Start of Records for the exercise

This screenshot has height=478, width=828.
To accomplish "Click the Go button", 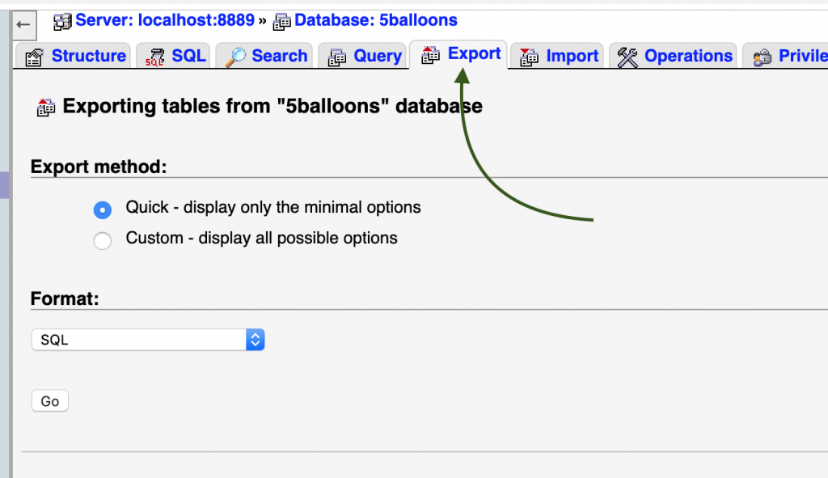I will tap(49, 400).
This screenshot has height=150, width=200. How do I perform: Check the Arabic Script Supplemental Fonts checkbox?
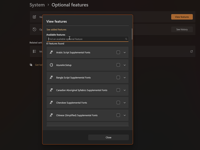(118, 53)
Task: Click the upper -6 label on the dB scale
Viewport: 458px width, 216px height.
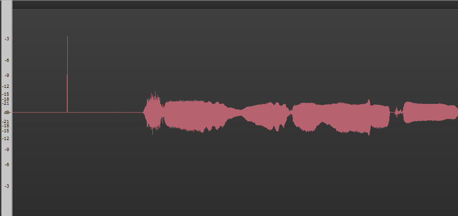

End of Records for the exercise
Start of Records for the exercise

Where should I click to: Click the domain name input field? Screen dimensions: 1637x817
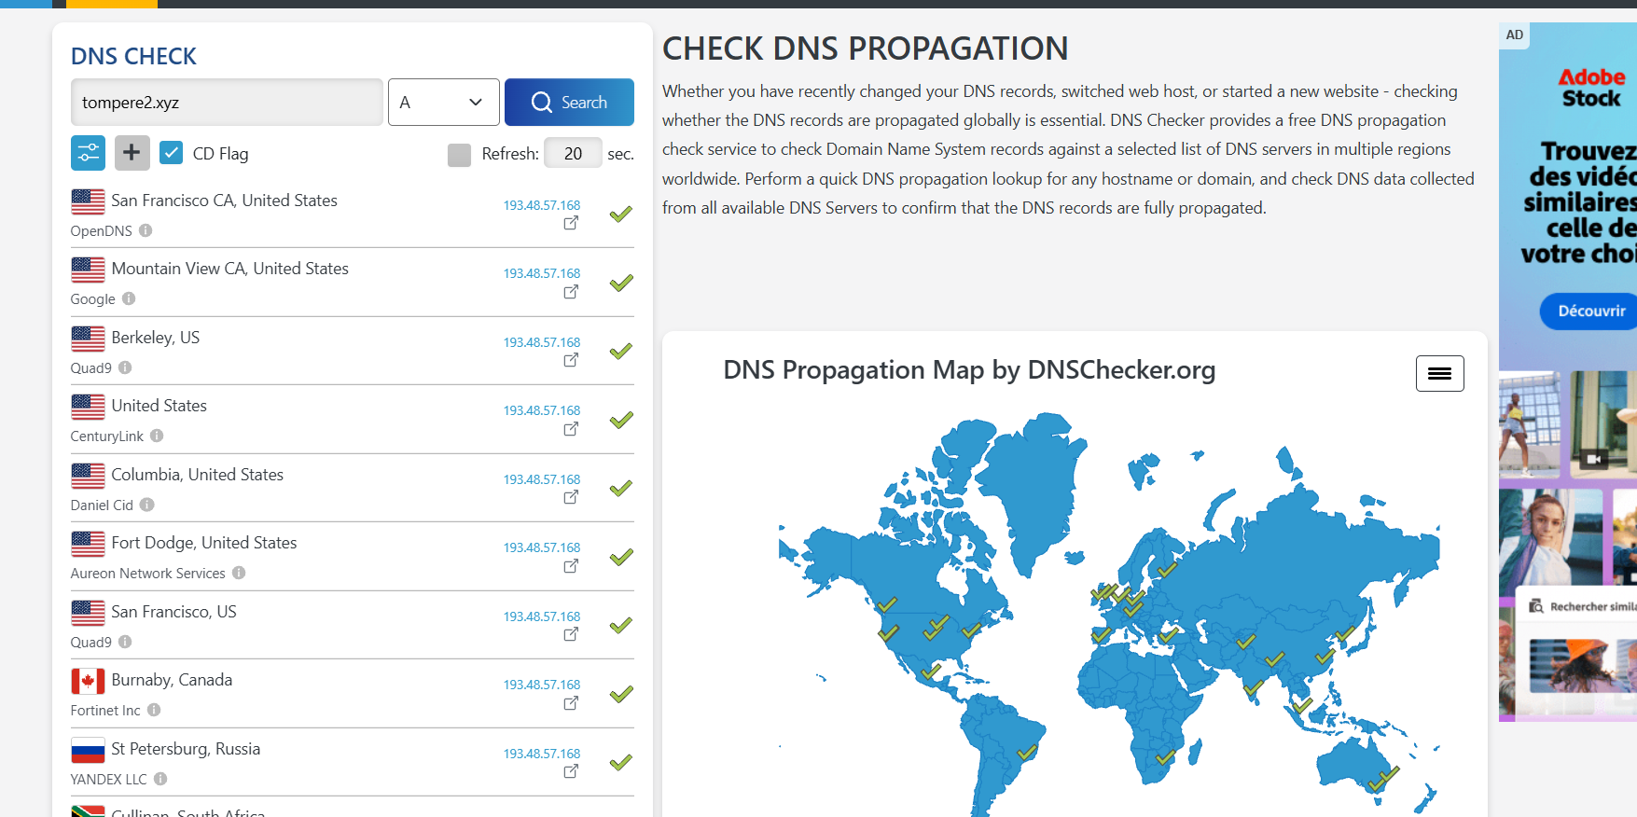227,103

End of Records for the exercise

• _Required action_
An exact copy of the lines above, from the one containing "Task: Click the" through the one containing "Viewport: 458px width, 216px height.", is the whole of the answer.

• _Answer to this exercise_
Task: Click the upper -6 label on the dB scale
Viewport: 458px width, 216px height.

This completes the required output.